The HTTP variant exists, but it’s async-only
There’s also an NDJSON endpoint at /v1/replicate/stream
(kv/httpapi/). It is one-way: leader streams,
client consumes. There is no place to put an ack frame in a
streaming HTTP response without inventing a second request, and at
that point you’ve reinvented bidi gRPC.
So the rule is: HTTP NDJSON for “I want to tail” or for ops tooling; gRPC for actual replication. Sync replication requires gRPC.
Resume after restart
Followers persist their LastSeq to local storage (the engine’s own
WAL covers this for free — applied events go through the same path
as local writes). On restart:
1 | 1. open local KV → recover LastSeq from WAL |
A reconnect is just another fresh connection. The leader doesn’t keep per-follower state in memory beyond “what’s their latest ack” in the AckTracker.
What could go wrong
- Leader crash with un-acked writes: those writes are durable locally but never made it to any follower. Async by design. If you can’t tolerate this, use sync mode or use raft.
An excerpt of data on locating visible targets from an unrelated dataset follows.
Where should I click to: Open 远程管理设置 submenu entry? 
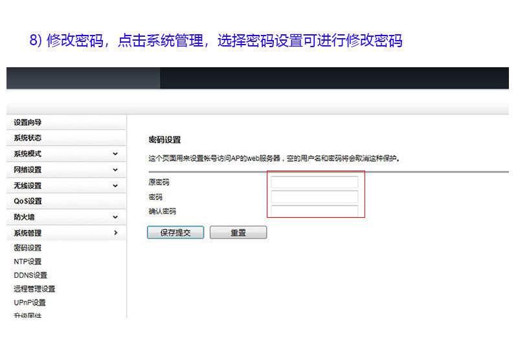tap(34, 289)
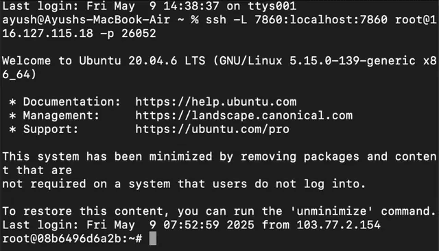Click the root@08b6496d6a2b shell prompt
The image size is (439, 251).
point(72,239)
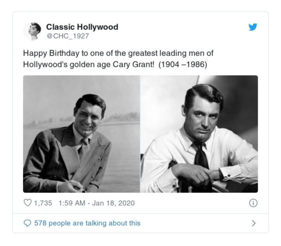This screenshot has height=246, width=281.
Task: Click the 1:59 AM tweet time
Action: click(x=72, y=203)
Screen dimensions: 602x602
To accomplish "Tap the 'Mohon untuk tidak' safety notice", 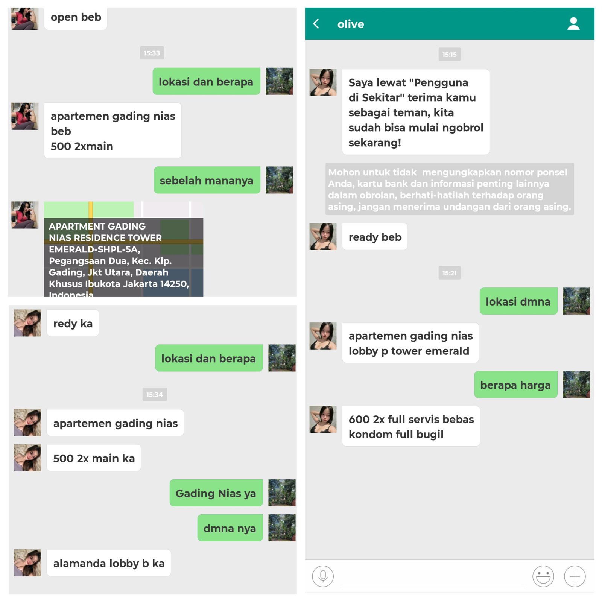I will point(450,189).
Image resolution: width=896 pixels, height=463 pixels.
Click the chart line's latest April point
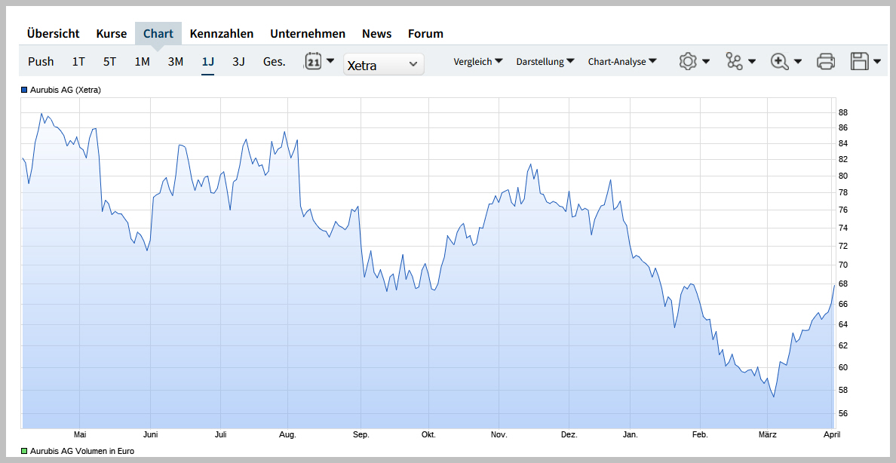833,285
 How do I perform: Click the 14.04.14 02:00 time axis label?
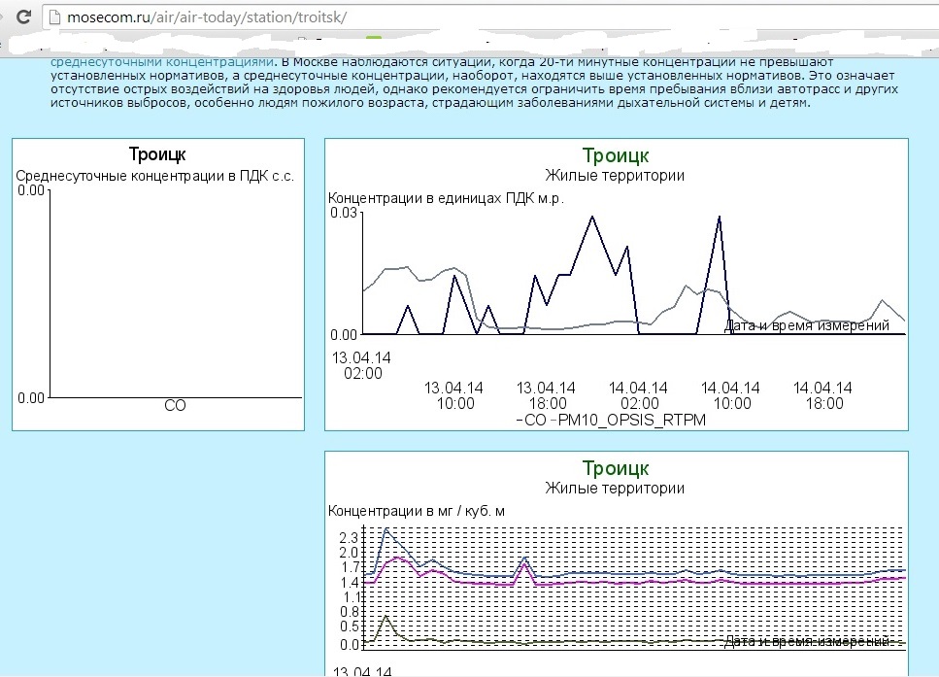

- Network partition during sync wait:
ErrReplicationTimeoutfires. The write is still on disk; a future reconnect catches the follower up. - Follower applies out of order: it can’t — the stream is ordered per-leader and the follower applies in receive order.
- Two leaders (split brain): this layer doesn’t prevent it. The operator is supposed to pick exactly one leader. If you want automatic prevention, that’s what the raft layer is for.
What this design is good for
Primary-backup async replication is the right tool when:
- You have one obvious “writer” (a single region, a single primary).
- Read replicas are for read scaling or DR, not for write availability.
- You can tolerate a small RPO (recovery-point objective) on leader failure.
When you need automatic failover and RPO=0, raft is the next stop.